When both system disks fail, the OS partition and metadata partition become completely unavailable, rendering the node unusable. If the virtual machines on the failed node are configured with high availability (HA), they can be migrated to other nodes to continue running normally. If a node failure causes the number of available replicas for certain data blocks to fall below the expected replication factor, data recovery will be triggered.
Failures on data disk with metadata partition
If ACOS is installed on software RAID 1, when either of the two data disks that contain metadata partitions fails, the operating system partition and metadata partition on the failed disk become unavailable.
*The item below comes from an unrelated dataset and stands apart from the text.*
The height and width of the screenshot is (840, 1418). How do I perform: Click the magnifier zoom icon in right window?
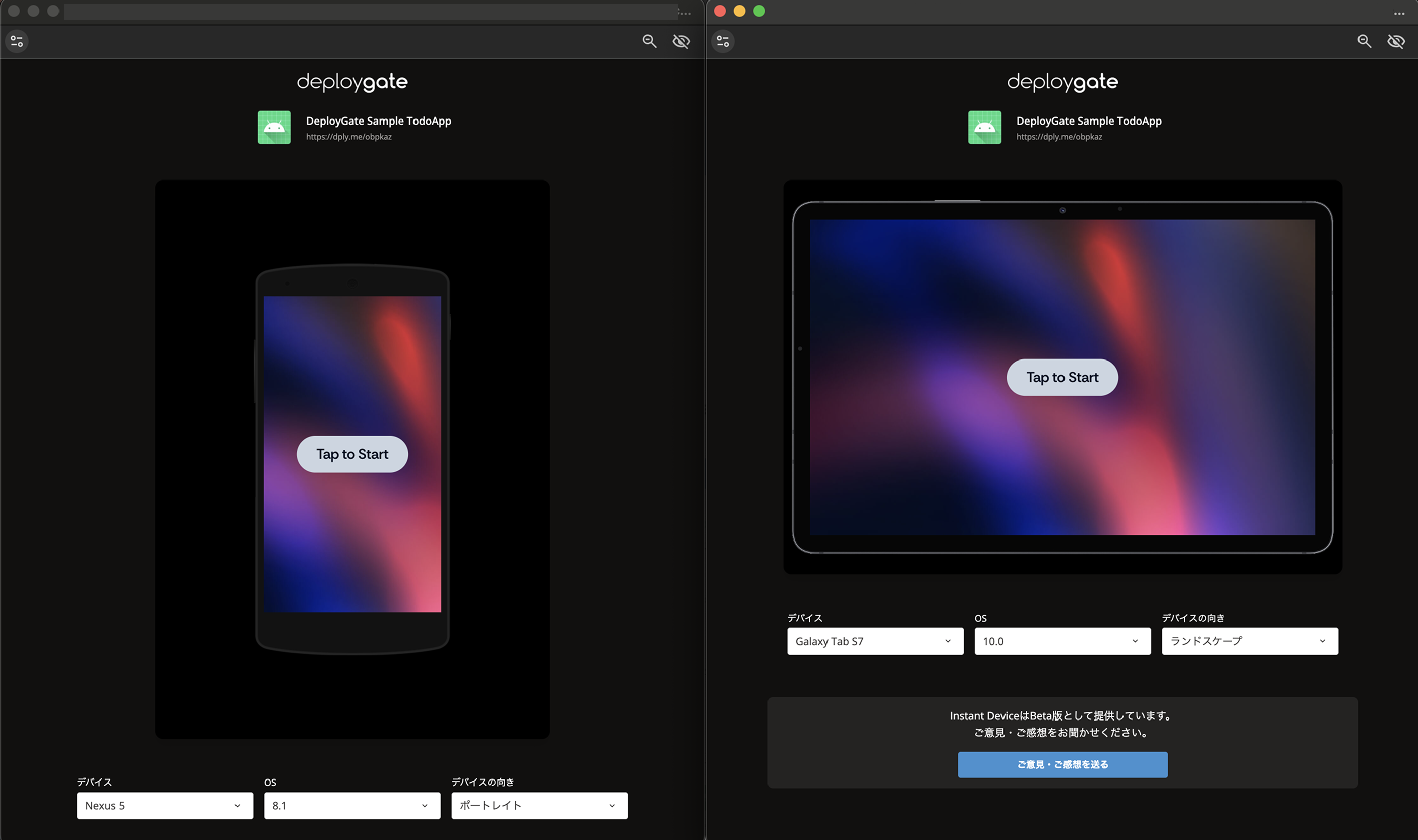(1364, 41)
However, because the operating system partitions on the two data disks form a RAID 1, and the two metadata partitions also form a RAID 1, the operating system automatically switches to the partitions on the other disk in the node for read and write operations, and ACOS cluster services remain unaffected throughout the process. If the virtual machines on the failed node are configured with HA, they can be migrated to other nodes to continue running normally.
When both data disks containing metadata partitions fail, the operating system partition and metadata partition become completely unavailable, rendering the node unusable. If a node failure causes the number of available replicas for certain data blocks to fall below the expected replication factor, data recovery will be triggered.
Other data disks mainly contain the journal partition and cache partition, which are primarily used for recording physical disk write operations and caching data. When a failure occurs, the journal and data partitions on the failed disk will all become unavailable, with the following impacts:
Journal partition unavailable
The system continues to use the journal partition on other physical disks, resulting in decreased write performance for a single node, while read performance remains unaffected.
Data partition unavailable
The system can continue to use the data partitions of other physical disks. The data partitions adopt the replication mechanism to ensure that data blocks are redundantly stored across data partitions on multiple nodes, providing single-node fault tolerance.
On a single node, if one or multiple physical disks fail, the data partitions that become unavailable will not affect the node's storage performance, as sufficient data replicas are still available on other nodes.
A data disk failure will trigger data recovery, which automatically restores the data from healthy physical disks to available space on other nodes, ensuring that the number of replicas meets expectations. If available space exists only on the failed node, the data can also be rebuilt on other healthy data partitions within the same node.